**YOUR TASK**
From the entries below, copy out all lines holding "computer".

**PROVIDED DATA**
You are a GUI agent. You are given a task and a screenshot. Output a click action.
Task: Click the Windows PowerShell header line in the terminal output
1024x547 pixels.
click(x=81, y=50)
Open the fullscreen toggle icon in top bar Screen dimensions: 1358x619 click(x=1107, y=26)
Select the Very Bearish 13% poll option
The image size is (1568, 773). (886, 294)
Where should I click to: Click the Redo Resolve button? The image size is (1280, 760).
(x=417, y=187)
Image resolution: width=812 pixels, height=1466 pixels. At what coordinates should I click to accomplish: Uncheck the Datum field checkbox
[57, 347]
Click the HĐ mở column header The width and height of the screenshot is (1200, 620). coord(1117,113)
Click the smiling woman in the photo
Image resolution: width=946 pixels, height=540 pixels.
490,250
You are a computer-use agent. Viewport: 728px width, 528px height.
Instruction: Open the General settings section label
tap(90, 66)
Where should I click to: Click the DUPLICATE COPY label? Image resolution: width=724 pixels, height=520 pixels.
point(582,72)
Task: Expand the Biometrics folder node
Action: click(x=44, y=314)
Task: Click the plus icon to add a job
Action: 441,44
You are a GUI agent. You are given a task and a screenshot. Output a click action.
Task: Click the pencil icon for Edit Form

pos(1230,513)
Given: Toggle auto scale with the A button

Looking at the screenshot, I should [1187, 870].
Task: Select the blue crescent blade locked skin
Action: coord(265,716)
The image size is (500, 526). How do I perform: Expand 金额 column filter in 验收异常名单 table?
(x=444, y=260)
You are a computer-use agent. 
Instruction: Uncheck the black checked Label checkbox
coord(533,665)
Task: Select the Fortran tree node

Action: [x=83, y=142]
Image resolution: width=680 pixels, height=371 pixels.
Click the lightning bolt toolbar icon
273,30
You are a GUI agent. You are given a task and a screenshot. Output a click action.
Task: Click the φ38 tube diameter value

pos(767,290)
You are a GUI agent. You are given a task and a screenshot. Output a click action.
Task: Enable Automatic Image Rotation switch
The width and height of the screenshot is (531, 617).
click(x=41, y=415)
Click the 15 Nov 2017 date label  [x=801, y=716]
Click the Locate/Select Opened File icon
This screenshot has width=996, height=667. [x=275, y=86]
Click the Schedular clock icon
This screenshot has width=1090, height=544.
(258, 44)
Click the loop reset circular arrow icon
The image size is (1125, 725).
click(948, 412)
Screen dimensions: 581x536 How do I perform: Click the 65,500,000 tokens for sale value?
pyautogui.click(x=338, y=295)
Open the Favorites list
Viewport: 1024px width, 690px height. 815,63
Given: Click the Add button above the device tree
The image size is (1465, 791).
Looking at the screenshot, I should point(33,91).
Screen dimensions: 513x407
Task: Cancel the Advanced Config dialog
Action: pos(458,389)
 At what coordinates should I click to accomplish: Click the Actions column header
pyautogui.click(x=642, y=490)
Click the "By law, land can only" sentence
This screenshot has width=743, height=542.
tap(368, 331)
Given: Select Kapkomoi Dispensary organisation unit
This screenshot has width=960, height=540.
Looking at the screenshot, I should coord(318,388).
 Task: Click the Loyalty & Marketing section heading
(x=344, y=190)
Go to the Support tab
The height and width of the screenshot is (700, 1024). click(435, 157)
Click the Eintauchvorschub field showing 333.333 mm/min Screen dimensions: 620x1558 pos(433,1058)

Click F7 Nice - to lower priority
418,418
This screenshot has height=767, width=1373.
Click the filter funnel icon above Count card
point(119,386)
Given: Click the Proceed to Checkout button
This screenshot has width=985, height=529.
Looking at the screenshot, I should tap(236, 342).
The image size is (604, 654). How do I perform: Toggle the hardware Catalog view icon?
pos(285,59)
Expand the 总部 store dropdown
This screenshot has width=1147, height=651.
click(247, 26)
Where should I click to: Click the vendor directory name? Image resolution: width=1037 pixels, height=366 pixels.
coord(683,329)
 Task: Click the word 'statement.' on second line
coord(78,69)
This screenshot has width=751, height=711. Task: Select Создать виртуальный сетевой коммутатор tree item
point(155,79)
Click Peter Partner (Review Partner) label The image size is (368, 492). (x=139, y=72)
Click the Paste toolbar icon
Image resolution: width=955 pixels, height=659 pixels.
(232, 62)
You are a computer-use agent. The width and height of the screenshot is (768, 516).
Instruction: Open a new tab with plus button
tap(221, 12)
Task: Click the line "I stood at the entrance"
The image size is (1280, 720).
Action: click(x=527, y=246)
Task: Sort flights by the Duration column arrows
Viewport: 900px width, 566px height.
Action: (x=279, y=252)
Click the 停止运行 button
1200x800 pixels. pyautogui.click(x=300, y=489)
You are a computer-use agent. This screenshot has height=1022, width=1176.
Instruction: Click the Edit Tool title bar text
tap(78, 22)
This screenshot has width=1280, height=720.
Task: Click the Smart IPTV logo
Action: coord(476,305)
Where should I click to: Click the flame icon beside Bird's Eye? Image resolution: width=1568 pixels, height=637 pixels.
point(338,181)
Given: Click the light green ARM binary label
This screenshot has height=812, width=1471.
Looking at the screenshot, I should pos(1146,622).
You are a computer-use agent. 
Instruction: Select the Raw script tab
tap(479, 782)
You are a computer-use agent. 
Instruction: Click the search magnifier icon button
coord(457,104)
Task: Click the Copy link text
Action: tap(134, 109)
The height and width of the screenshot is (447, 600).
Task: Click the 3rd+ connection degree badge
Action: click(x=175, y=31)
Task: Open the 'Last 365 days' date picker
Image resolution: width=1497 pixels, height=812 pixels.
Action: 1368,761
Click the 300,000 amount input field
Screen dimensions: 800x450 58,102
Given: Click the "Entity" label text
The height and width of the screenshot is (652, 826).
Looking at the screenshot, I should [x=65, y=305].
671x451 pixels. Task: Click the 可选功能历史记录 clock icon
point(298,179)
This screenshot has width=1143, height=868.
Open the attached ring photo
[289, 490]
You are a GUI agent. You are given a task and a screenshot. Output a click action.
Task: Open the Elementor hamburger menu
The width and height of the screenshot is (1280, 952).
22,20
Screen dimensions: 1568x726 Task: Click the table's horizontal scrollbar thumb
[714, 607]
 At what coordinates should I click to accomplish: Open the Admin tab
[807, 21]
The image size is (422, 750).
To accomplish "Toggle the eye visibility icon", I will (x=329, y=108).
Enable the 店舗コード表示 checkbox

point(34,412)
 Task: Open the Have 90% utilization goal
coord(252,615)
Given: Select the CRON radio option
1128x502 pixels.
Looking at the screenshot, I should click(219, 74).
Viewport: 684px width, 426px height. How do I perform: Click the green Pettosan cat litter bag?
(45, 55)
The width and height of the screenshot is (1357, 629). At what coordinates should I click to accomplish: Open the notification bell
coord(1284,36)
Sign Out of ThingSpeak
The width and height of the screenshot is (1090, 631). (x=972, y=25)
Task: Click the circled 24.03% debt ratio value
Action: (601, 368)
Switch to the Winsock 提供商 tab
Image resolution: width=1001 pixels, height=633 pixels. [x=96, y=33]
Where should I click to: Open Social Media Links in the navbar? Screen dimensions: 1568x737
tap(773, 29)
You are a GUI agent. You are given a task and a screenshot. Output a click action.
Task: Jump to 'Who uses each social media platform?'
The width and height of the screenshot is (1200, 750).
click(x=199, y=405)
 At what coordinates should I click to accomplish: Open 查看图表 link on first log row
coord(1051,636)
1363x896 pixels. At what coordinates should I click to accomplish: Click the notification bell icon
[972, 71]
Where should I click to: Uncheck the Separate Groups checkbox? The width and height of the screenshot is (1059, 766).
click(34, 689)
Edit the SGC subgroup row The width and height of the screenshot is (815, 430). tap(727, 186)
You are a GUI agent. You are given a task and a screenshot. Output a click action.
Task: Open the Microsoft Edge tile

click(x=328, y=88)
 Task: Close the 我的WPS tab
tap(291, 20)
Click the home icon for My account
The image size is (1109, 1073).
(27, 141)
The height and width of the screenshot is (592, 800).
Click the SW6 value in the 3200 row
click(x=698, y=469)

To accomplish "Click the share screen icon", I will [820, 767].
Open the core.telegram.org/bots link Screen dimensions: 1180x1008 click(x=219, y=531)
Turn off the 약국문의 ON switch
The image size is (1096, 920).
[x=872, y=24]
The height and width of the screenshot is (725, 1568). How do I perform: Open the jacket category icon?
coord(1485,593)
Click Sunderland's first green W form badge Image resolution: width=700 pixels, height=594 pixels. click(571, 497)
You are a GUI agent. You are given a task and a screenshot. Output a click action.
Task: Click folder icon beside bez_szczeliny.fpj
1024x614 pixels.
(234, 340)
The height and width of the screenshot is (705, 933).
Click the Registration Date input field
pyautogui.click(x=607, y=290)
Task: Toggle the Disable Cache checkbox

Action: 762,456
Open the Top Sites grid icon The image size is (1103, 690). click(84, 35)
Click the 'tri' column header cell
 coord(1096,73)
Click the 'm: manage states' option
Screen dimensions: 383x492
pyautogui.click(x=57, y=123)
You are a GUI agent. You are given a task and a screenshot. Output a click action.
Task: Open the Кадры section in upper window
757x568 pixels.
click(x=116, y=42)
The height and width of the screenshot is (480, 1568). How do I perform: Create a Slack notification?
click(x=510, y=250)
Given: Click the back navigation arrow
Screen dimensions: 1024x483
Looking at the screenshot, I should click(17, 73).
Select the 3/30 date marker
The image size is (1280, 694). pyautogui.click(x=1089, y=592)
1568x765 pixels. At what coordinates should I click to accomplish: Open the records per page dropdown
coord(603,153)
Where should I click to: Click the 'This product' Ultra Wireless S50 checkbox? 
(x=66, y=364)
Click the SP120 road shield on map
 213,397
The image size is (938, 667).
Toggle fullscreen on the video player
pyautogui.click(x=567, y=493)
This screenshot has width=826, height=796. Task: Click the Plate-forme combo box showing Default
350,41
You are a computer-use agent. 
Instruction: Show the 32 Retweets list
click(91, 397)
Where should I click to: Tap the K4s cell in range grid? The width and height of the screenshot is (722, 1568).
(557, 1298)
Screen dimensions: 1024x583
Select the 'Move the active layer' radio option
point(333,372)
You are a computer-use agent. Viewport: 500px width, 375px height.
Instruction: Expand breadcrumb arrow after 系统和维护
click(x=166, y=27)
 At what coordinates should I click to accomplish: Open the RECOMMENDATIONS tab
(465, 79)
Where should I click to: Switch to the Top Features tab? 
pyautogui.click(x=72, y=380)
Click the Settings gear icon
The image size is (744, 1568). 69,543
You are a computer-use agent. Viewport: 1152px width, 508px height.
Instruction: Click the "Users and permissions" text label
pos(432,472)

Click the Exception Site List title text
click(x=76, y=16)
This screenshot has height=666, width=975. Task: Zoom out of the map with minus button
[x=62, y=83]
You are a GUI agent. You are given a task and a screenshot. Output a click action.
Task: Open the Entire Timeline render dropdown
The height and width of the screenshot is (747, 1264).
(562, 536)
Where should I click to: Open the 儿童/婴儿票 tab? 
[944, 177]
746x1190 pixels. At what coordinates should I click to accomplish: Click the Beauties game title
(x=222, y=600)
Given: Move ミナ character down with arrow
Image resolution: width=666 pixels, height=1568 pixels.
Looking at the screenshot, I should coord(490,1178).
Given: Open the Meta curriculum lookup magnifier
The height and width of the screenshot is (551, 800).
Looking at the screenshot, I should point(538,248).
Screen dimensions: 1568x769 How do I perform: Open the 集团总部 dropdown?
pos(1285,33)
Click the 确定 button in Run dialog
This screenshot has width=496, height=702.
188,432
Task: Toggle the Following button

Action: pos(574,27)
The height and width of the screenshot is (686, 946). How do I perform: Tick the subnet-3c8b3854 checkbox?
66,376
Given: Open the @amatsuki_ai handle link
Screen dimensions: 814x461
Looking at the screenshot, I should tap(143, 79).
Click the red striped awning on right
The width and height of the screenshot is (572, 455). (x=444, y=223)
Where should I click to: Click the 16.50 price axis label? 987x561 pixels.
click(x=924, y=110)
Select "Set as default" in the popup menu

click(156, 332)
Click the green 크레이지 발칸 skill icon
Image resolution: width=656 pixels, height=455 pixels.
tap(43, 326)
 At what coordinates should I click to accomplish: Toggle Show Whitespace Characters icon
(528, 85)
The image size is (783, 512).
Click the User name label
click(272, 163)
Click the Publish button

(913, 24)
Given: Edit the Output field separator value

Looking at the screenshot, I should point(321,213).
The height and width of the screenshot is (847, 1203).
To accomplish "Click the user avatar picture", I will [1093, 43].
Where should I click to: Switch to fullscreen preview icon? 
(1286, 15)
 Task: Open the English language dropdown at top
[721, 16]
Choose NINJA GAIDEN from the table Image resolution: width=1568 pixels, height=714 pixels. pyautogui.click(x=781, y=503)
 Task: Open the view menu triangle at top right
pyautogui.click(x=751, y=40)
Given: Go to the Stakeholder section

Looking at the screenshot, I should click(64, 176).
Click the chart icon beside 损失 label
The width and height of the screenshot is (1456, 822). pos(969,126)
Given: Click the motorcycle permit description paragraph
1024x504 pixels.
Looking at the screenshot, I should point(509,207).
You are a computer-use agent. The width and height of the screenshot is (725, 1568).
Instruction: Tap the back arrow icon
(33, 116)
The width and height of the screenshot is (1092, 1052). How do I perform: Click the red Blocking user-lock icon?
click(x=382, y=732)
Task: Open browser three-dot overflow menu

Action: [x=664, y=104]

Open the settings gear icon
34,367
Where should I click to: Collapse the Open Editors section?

**ANSWER SPACE**
You are a computer-use agent. Viewport: 728px width, 528px height.
You are a computer-use agent. 
You are a computer-use agent. The width and height of the screenshot is (768, 516).
You are a computer-use agent. This screenshot has height=1022, width=1176.
You are a computer-use agent. 
You are a computer-use agent. 
You are a computer-use agent. 
You are a computer-use agent. Viewport: 500px width, 375px height.
You are a computer-use agent. Viewport: 1152px width, 508px height.
You are a computer-use agent. The width and height of the screenshot is (725, 1568).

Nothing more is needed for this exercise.